Calling the death penalty process 'arbitrary and capricious, and therefore immoral,' Gov. George Ryan cleared Illinois' death row Saturday, commuting 167 condemned inmates' sentences in the broadest attack on the death penalty in decades.

Ryan's decision came three years after he temporarily halted state executions to examine the system's fairness.

'I had to act,' he said. 'Our capital system is haunted by the demon of error, error in determining guilt, and error in determining who among the guilty deserves to die.'

The move was quickly denounced by prosecutors, the incoming governor and relatives of some murder victims; one relative said Ryan 'has killed them all over again.' But it was met with jubilation at Northwestern University, where a who's who of anti-death penalty activists attended Ryan's speech.

'Gov. Ryan has taught us what leading truly looks like,' said Lawrence C. Marshall, director of the Center on Wrongful Convictions at Northwestern, the school whose journalism students have helped exonerate some condemned inmates. 

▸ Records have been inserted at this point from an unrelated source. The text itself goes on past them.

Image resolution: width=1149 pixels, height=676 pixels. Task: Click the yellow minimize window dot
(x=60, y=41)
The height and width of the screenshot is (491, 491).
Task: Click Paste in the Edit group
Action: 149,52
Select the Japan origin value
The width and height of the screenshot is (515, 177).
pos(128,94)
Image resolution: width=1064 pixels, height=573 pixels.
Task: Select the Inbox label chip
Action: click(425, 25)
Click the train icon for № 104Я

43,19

The mass commutation was the sharpest blow to capital punishment since the U.S. Supreme Court declared it unconstitutional in 1972, forcing states to redraw their laws to make them more equitable. About 600 sentences were reduced to life with that decision, said Richard Dieter, executive director of the Death Penalty Information Center.

Most of the 167 Illinois inmates will now serve life without parole. Ryan also reduced the sentences of three men; they could eventually be released. In the few cases where death sentences were under review, the maximum penalty will also be life without parole.

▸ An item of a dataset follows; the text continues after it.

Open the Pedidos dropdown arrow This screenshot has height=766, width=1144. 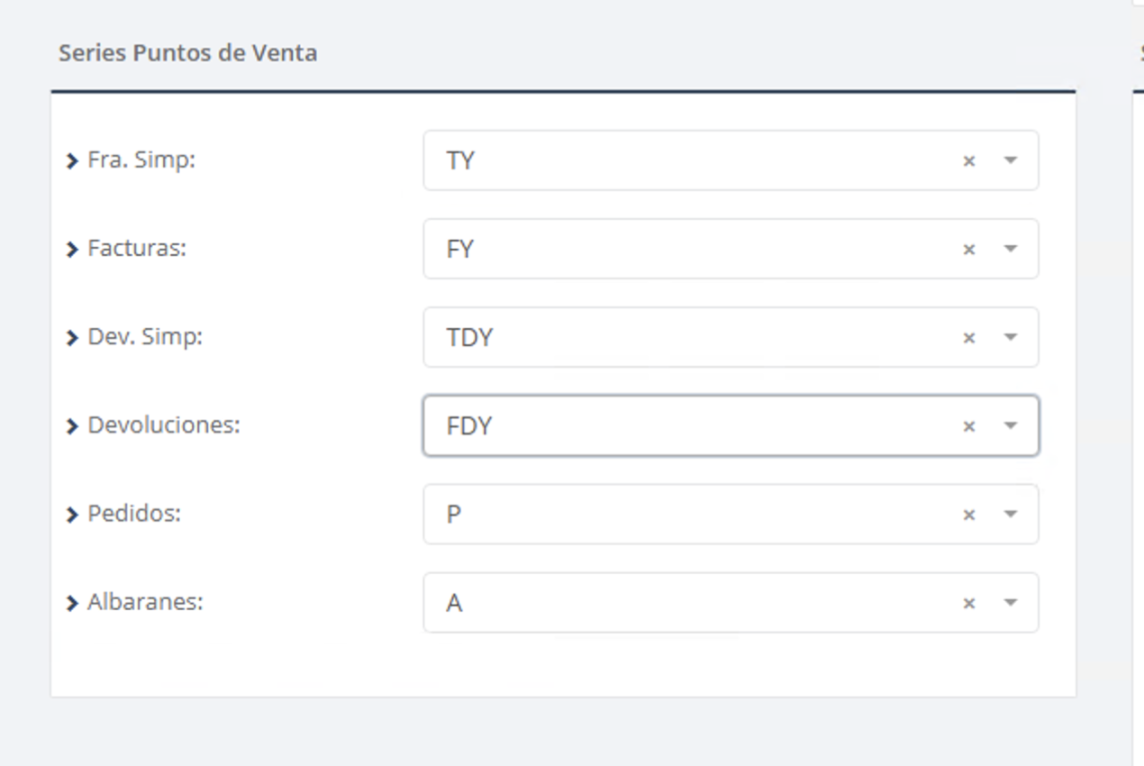click(1011, 514)
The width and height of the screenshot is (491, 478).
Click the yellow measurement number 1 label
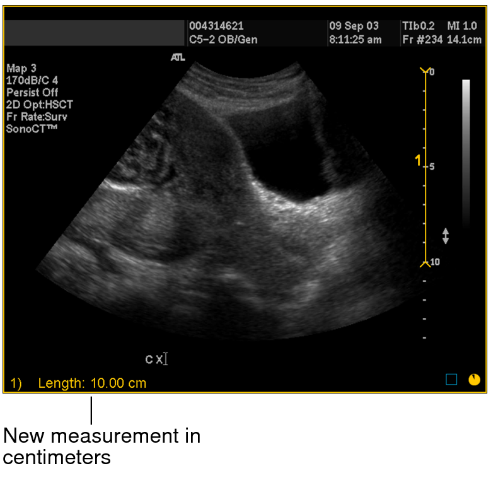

The announcement came just before the Republican Ryan leaves office.

The Illinois State's Attorneys Association, a group of county prosecutors, will investigate ways to challenge Ryan's actions, said the group's president, Champaign County State's Attorney John Piland. But several prosecutors acknowledged there may be little they can do about the governor's broad clemency power, short of an amendment to the state constitution.

Ryan said he sympathized with the families of the men, women and children who had been murdered, but he felt he had to act.

'I am not prepared to take the risk that we may execute an innocent person,' he wrote in an overnight letter to the victims' families warning them of his plans.

That reasoning didn't add up for prosecutors or for relatives of some victims.
Said Peoria County State's Attorney Kevin Lyons: 'The great, great majority of these people that have petitioned for commutation ... did not even contest their guilt.'

With death row inmates he had recently pardoned sitting in the audience as he spoke Saturday, Ryan framed the death penalty issue as 'one of the great civil rights struggles of our time.'

Ryan had halted all executions in the state nearly three years earlier after courts found that 13 Illinois death row inmates had been wrongly convicted since capital punishment resumed in 1977 a period when 12 other inmates were executed.

He said studies conducted since that moratorium was issued had only raised more questions about the how the death penalty was imposed. He cited problems with trials, sentencing, the appeals process and the state's 'spectacular failure' to reform the system.

Other governors have issued similar moratoriums and commutations, but nothing on the scale of what Ryan has done. The most recent blanket clemency came in 1986 when the governor of New Mexico commuted the death sentences of the state's five death row inmates.

Maryland Gov. Parris Glendening, who last year issued the country's only other moratorium on state executions, has no plans to pardon or commute the sentences of any death row inmate before leaving office Wednesday, spokesman Chuck Porcari said.